WORK ITEM: Print the data in full, exactly as it reads.

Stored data
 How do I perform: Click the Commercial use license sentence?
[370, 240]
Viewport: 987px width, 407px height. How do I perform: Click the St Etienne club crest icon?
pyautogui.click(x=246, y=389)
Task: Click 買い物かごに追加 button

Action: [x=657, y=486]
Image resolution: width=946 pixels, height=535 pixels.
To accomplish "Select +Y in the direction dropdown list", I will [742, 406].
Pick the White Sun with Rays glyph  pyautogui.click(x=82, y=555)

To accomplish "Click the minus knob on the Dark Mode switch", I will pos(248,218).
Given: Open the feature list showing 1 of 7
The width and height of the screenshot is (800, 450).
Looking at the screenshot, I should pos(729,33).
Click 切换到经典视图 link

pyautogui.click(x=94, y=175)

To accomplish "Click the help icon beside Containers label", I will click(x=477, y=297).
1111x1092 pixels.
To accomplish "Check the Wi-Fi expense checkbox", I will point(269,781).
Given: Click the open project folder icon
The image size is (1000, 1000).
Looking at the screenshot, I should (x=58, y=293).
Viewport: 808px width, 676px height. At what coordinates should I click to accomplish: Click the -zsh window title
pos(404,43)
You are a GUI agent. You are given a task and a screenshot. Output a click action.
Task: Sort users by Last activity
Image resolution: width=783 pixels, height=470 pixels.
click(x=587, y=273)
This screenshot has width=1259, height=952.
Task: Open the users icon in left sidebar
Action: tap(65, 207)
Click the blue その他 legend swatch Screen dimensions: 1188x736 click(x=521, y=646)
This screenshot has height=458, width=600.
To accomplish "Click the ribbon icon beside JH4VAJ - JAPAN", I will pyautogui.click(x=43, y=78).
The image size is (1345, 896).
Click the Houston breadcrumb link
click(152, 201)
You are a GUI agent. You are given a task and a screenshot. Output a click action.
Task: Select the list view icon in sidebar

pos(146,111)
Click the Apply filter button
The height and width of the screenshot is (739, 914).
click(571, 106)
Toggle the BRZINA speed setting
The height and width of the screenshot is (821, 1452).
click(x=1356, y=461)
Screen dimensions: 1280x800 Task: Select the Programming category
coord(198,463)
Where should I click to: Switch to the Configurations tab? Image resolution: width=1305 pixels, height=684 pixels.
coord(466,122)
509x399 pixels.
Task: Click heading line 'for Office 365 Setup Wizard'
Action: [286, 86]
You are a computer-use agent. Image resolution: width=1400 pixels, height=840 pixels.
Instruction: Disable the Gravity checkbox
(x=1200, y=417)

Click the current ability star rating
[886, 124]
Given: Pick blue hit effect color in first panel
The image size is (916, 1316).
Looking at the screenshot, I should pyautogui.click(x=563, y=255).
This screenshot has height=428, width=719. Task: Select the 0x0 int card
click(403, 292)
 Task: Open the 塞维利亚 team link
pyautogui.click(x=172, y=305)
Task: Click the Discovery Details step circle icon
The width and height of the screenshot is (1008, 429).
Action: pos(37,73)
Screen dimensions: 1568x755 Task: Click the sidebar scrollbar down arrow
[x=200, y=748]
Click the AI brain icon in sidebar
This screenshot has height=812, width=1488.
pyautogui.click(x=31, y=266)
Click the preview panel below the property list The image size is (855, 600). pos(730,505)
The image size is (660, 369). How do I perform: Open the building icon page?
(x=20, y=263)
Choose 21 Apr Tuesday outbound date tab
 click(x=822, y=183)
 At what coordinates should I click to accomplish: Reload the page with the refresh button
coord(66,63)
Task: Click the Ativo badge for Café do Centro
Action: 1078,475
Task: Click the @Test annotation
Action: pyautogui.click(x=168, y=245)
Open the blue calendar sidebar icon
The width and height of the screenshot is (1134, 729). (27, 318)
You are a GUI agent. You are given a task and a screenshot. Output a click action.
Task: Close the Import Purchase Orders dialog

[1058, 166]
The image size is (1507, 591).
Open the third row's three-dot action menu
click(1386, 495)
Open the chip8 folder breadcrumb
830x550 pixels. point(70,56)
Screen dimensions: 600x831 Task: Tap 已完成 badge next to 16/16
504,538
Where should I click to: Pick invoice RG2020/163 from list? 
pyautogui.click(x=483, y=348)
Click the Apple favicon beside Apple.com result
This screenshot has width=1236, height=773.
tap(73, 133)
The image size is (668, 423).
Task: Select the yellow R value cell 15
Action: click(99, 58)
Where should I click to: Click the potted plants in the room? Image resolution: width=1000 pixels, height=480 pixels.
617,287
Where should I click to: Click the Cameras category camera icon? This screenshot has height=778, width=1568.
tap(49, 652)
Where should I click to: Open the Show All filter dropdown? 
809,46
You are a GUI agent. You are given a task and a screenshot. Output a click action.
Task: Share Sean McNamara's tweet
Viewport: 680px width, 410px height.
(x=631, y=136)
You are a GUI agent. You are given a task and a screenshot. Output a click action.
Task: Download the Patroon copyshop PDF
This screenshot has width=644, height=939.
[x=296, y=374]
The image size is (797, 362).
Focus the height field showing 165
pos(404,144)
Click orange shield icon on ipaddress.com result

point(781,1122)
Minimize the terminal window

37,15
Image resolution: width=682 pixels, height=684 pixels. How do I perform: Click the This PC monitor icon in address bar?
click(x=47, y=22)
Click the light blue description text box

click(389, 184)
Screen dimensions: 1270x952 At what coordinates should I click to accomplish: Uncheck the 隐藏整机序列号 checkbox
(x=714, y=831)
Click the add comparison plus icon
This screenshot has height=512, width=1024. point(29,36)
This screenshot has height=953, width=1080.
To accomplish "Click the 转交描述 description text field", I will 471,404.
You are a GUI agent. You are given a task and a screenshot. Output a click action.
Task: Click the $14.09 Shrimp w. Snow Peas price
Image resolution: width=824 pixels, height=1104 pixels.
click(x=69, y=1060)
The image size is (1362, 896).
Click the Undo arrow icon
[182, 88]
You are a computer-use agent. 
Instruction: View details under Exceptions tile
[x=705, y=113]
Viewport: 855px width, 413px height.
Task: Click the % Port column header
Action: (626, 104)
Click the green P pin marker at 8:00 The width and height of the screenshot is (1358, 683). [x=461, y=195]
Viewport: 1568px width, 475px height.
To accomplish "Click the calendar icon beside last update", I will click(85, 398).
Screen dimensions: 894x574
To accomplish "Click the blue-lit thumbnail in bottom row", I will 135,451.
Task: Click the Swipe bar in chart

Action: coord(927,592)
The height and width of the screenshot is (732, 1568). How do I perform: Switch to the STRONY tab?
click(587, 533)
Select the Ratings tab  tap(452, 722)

OUTPUT BELOW:
 How do I perform: Click the Commercial use license sentence?
[370, 240]
Viewport: 987px width, 407px height. How do I perform: Click the St Etienne club crest icon?
pyautogui.click(x=246, y=389)
Task: Click 買い物かごに追加 button

Action: [x=657, y=486]
Image resolution: width=946 pixels, height=535 pixels.
To accomplish "Select +Y in the direction dropdown list", I will [742, 406].
Pick the White Sun with Rays glyph  pyautogui.click(x=82, y=555)

To accomplish "Click the minus knob on the Dark Mode switch", I will pos(248,218).
Given: Open the feature list showing 1 of 7
The width and height of the screenshot is (800, 450).
Looking at the screenshot, I should pos(729,33).
Click 切换到经典视图 link

pyautogui.click(x=94, y=175)

To accomplish "Click the help icon beside Containers label", I will click(x=477, y=297).
1111x1092 pixels.
To accomplish "Check the Wi-Fi expense checkbox", I will point(269,781).
Given: Click the open project folder icon
The image size is (1000, 1000).
Looking at the screenshot, I should (x=58, y=293).
Viewport: 808px width, 676px height. At what coordinates should I click to accomplish: Click the -zsh window title
pos(404,43)
You are a GUI agent. You are given a task and a screenshot. Output a click action.
Task: Sort users by Last activity
Image resolution: width=783 pixels, height=470 pixels.
click(x=587, y=273)
This screenshot has width=1259, height=952.
Task: Open the users icon in left sidebar
Action: tap(65, 207)
Click the blue その他 legend swatch Screen dimensions: 1188x736 click(x=521, y=646)
This screenshot has height=458, width=600.
To accomplish "Click the ribbon icon beside JH4VAJ - JAPAN", I will pyautogui.click(x=43, y=78).
The image size is (1345, 896).
Click the Houston breadcrumb link
click(152, 201)
You are a GUI agent. You are given a task and a screenshot. Output a click action.
Task: Select the list view icon in sidebar

pos(146,111)
Click the Apply filter button
The height and width of the screenshot is (739, 914).
click(571, 106)
Toggle the BRZINA speed setting
The height and width of the screenshot is (821, 1452).
click(x=1356, y=461)
Screen dimensions: 1280x800 Task: Select the Programming category
coord(198,463)
Where should I click to: Switch to the Configurations tab? Image resolution: width=1305 pixels, height=684 pixels.
coord(466,122)
509x399 pixels.
Task: Click heading line 'for Office 365 Setup Wizard'
Action: [286, 86]
You are a computer-use agent. Image resolution: width=1400 pixels, height=840 pixels.
Instruction: Disable the Gravity checkbox
(x=1200, y=417)

Click the current ability star rating
[886, 124]
Given: Pick blue hit effect color in first panel
The image size is (916, 1316).
Looking at the screenshot, I should pyautogui.click(x=563, y=255).
This screenshot has height=428, width=719. Task: Select the 0x0 int card
click(403, 292)
 Task: Open the 塞维利亚 team link
pyautogui.click(x=172, y=305)
Task: Click the Discovery Details step circle icon
The width and height of the screenshot is (1008, 429).
Action: pos(37,73)
Screen dimensions: 1568x755 Task: Click the sidebar scrollbar down arrow
[x=200, y=748]
Click the AI brain icon in sidebar
This screenshot has height=812, width=1488.
pyautogui.click(x=31, y=266)
Click the preview panel below the property list The image size is (855, 600). pos(730,505)
The image size is (660, 369). How do I perform: Open the building icon page?
(x=20, y=263)
Choose 21 Apr Tuesday outbound date tab
 click(x=822, y=183)
 At what coordinates should I click to accomplish: Reload the page with the refresh button
coord(66,63)
Task: Click the Ativo badge for Café do Centro
Action: 1078,475
Task: Click the @Test annotation
Action: pyautogui.click(x=168, y=245)
Open the blue calendar sidebar icon
The width and height of the screenshot is (1134, 729). (27, 318)
You are a GUI agent. You are given a task and a screenshot. Output a click action.
Task: Close the Import Purchase Orders dialog

[1058, 166]
The image size is (1507, 591).
Open the third row's three-dot action menu
click(1386, 495)
Open the chip8 folder breadcrumb
830x550 pixels. point(70,56)
Screen dimensions: 600x831 Task: Tap 已完成 badge next to 16/16
504,538
Where should I click to: Pick invoice RG2020/163 from list? 
pyautogui.click(x=483, y=348)
Click the Apple favicon beside Apple.com result
This screenshot has width=1236, height=773.
tap(73, 133)
The image size is (668, 423).
Task: Select the yellow R value cell 15
Action: click(99, 58)
Where should I click to: Click the potted plants in the room? Image resolution: width=1000 pixels, height=480 pixels.
617,287
Where should I click to: Click the Cameras category camera icon? This screenshot has height=778, width=1568.
tap(49, 652)
Where should I click to: Open the Show All filter dropdown? 
809,46
You are a GUI agent. You are given a task and a screenshot. Output a click action.
Task: Share Sean McNamara's tweet
Viewport: 680px width, 410px height.
(x=631, y=136)
You are a GUI agent. You are given a task and a screenshot. Output a click action.
Task: Download the Patroon copyshop PDF
This screenshot has width=644, height=939.
[x=296, y=374]
The image size is (797, 362).
Focus the height field showing 165
pos(404,144)
Click orange shield icon on ipaddress.com result

point(781,1122)
Minimize the terminal window

37,15
Image resolution: width=682 pixels, height=684 pixels. How do I perform: Click the This PC monitor icon in address bar?
click(x=47, y=22)
Click the light blue description text box

click(389, 184)
Screen dimensions: 1270x952 At what coordinates should I click to accomplish: Uncheck the 隐藏整机序列号 checkbox
(x=714, y=831)
Click the add comparison plus icon
This screenshot has height=512, width=1024. point(29,36)
This screenshot has height=953, width=1080.
To accomplish "Click the 转交描述 description text field", I will 471,404.
You are a GUI agent. You are given a task and a screenshot. Output a click action.
Task: Click the $14.09 Shrimp w. Snow Peas price
Image resolution: width=824 pixels, height=1104 pixels.
click(x=69, y=1060)
The image size is (1362, 896).
Click the Undo arrow icon
[182, 88]
You are a computer-use agent. 
Instruction: View details under Exceptions tile
[x=705, y=113]
Viewport: 855px width, 413px height.
Task: Click the % Port column header
Action: (626, 104)
Click the green P pin marker at 8:00 The width and height of the screenshot is (1358, 683). [x=461, y=195]
Viewport: 1568px width, 475px height.
To accomplish "Click the calendar icon beside last update", I will click(85, 398).
Screen dimensions: 894x574
To accomplish "Click the blue-lit thumbnail in bottom row", I will 135,451.
Task: Click the Swipe bar in chart

Action: coord(927,592)
The height and width of the screenshot is (732, 1568). How do I perform: Switch to the STRONY tab?
click(587, 533)
Select the Ratings tab  tap(452, 722)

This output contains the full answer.